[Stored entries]
⟨
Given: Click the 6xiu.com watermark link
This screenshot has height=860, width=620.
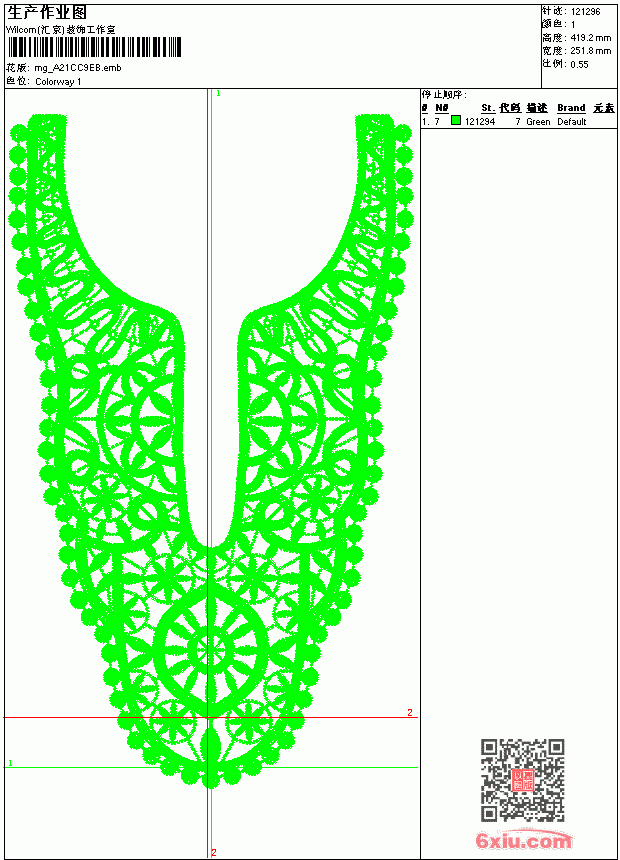Looking at the screenshot, I should coord(523,840).
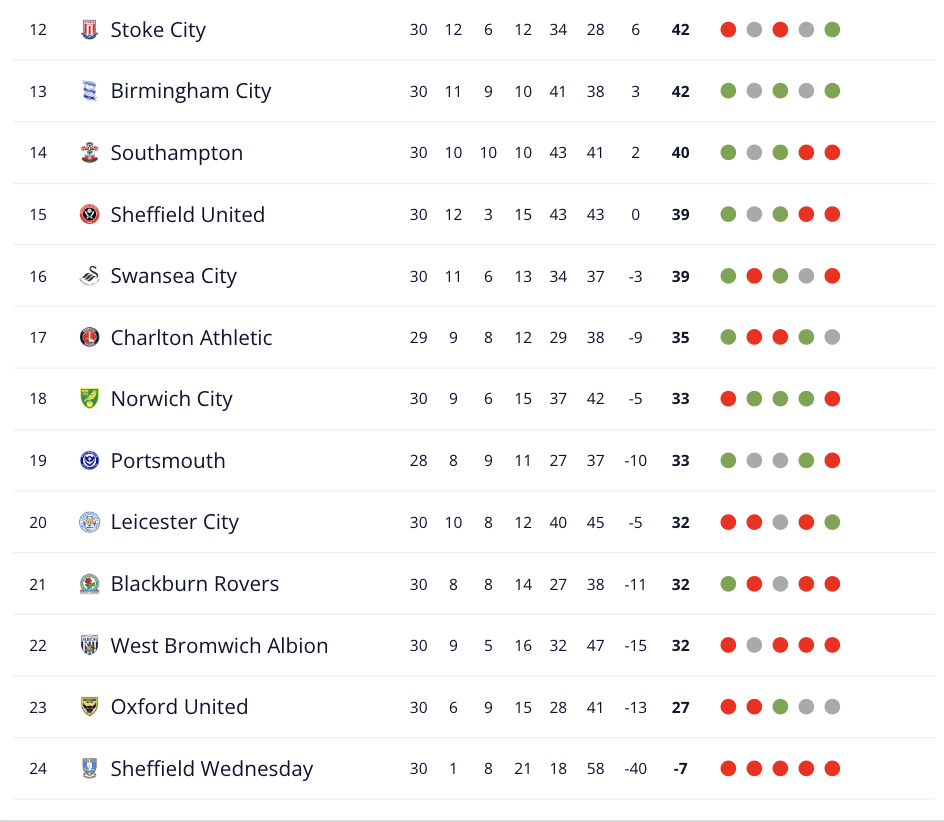Open the West Bromwich Albion team link
Image resolution: width=944 pixels, height=822 pixels.
219,646
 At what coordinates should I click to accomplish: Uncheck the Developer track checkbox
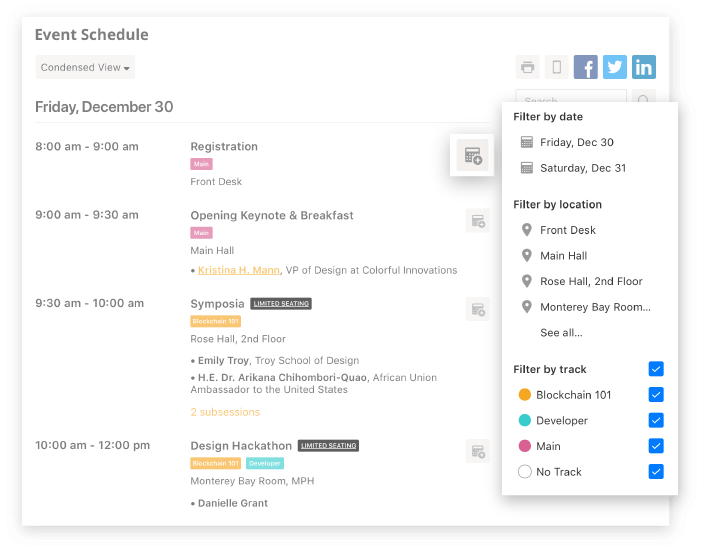click(656, 421)
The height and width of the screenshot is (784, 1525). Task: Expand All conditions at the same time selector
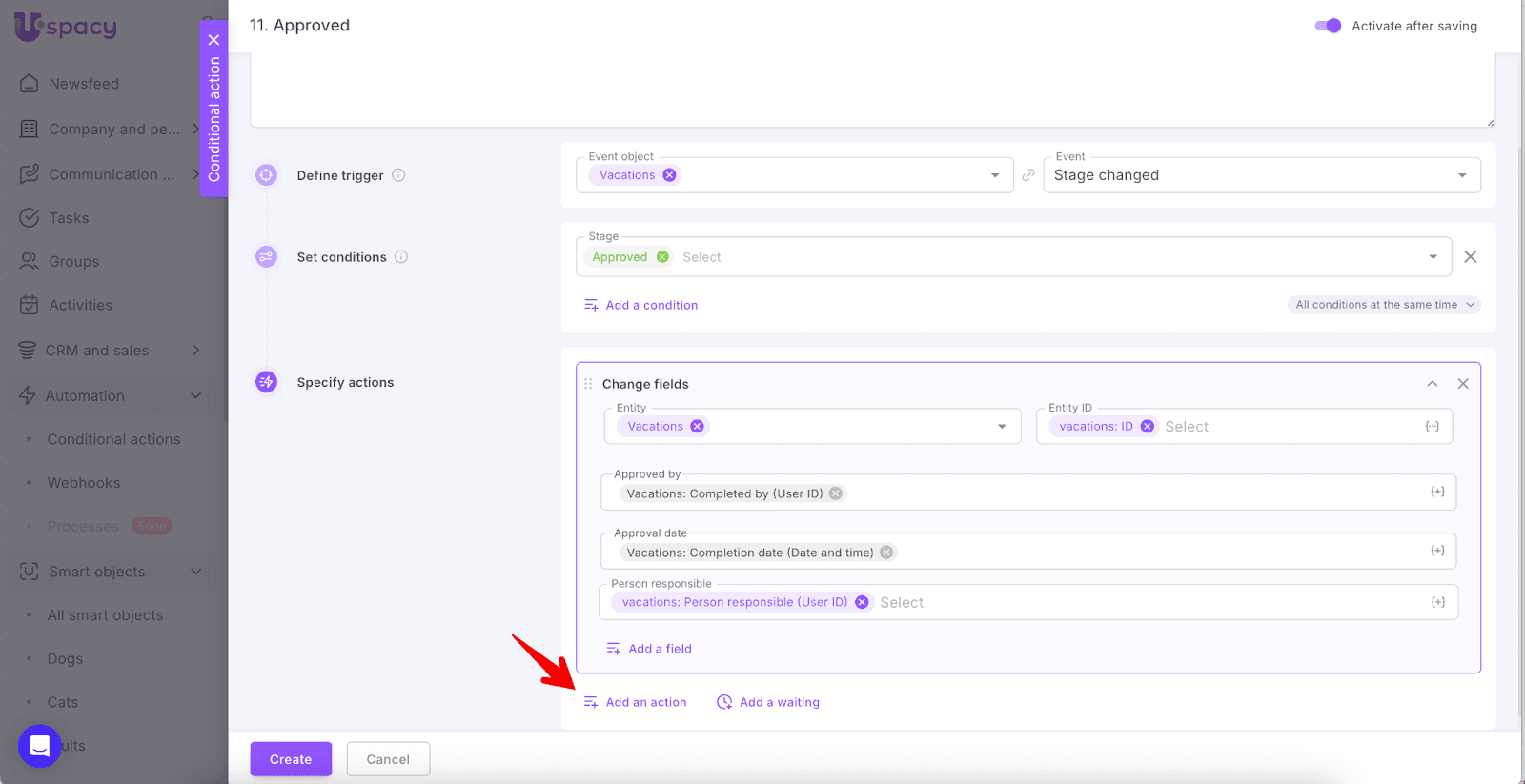tap(1385, 305)
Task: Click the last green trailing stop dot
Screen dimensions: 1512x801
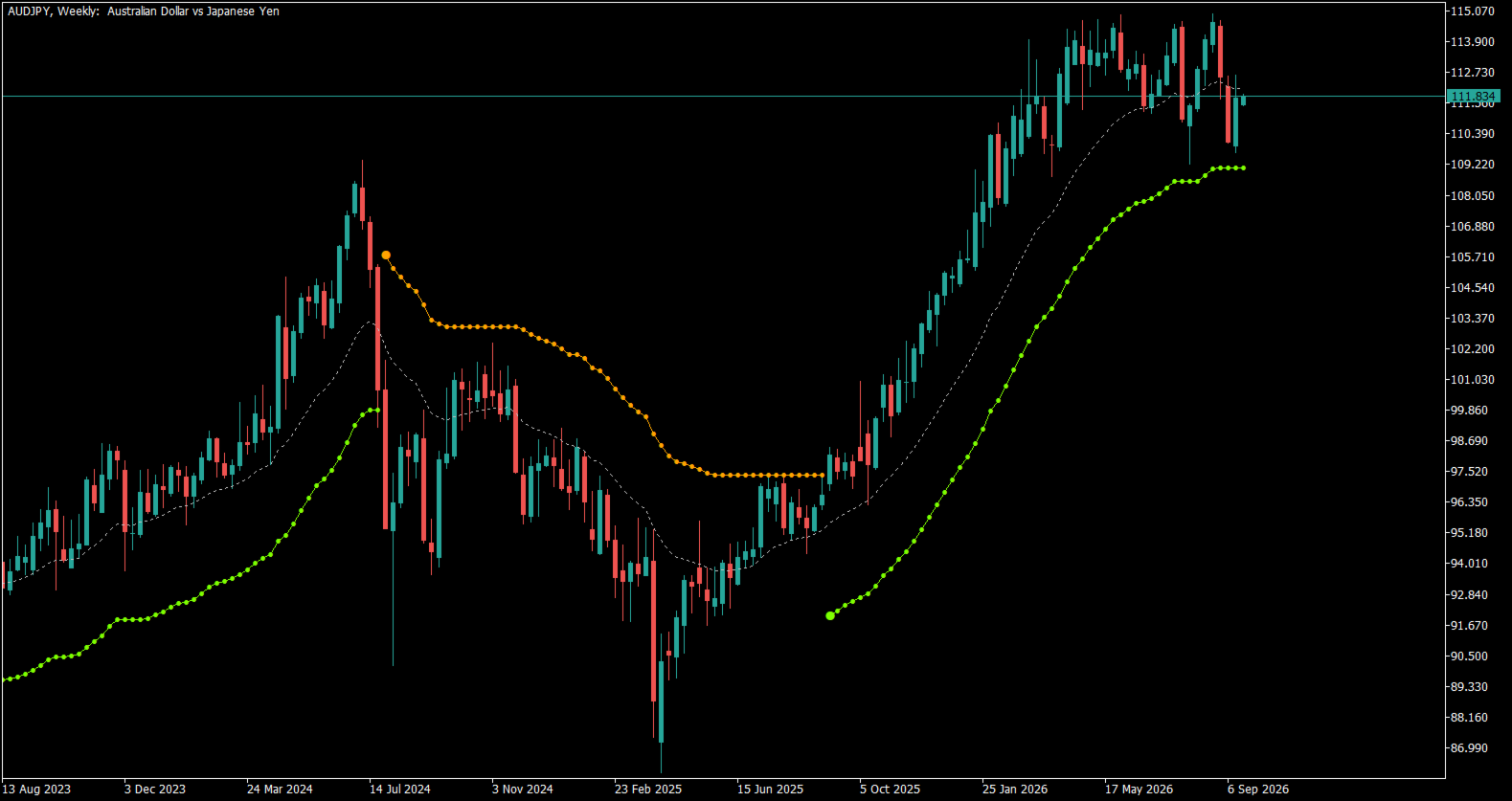Action: click(x=1243, y=168)
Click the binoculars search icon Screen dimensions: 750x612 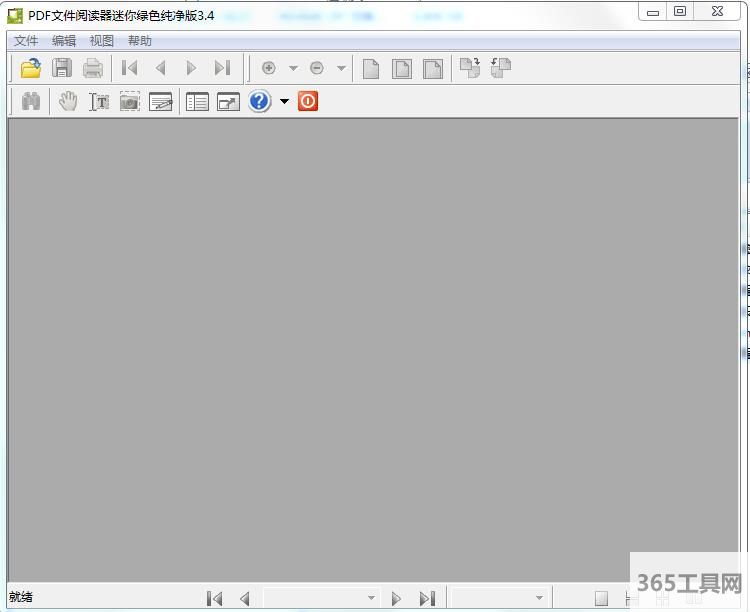tap(31, 101)
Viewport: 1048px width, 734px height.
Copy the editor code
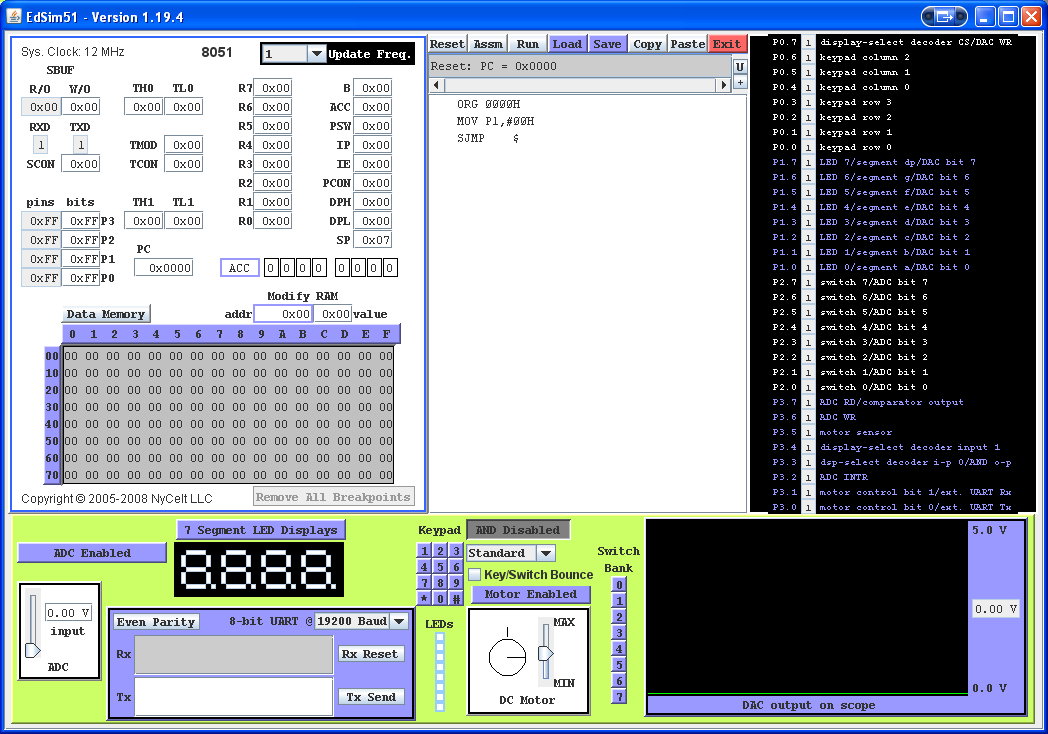[647, 43]
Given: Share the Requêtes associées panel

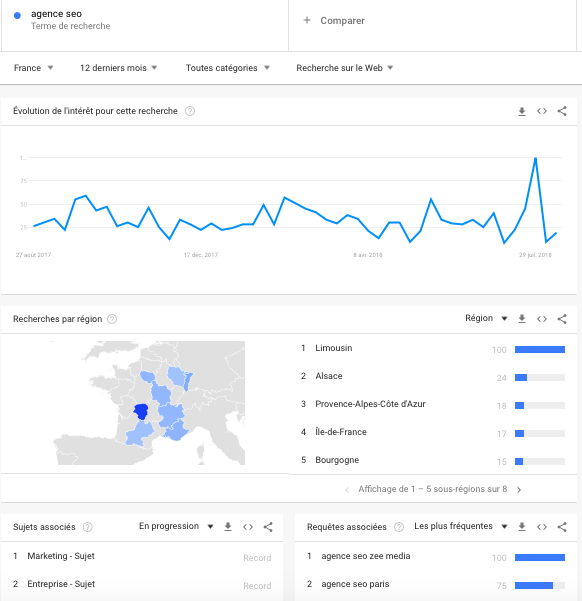Looking at the screenshot, I should pyautogui.click(x=562, y=527).
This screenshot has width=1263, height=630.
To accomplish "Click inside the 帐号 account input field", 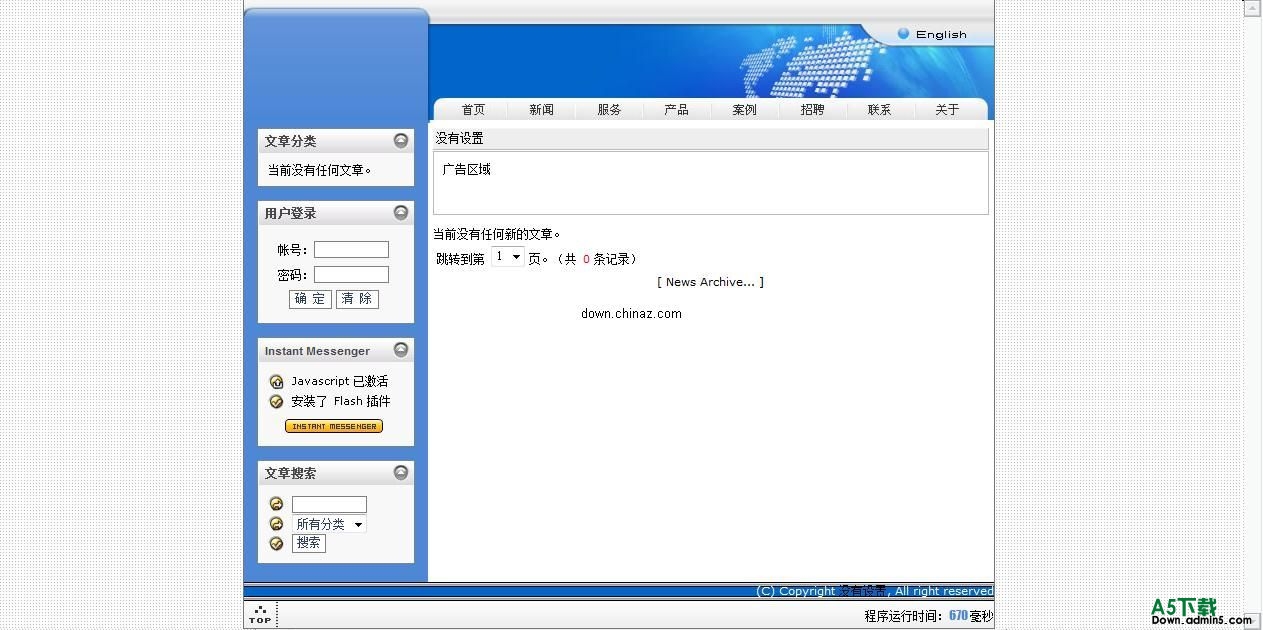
⟩
| Task objective |
All that should appear in the response is the run of lines from the one with "Given: Share the Requêtes associées panel" through the final line of the records, restated exactly, with pictures omitted.

| Answer to this problem |
Given: Share the Requêtes associées panel

Looking at the screenshot, I should pyautogui.click(x=562, y=527).
This screenshot has width=1263, height=630.
To accomplish "Click inside the 帐号 account input field", 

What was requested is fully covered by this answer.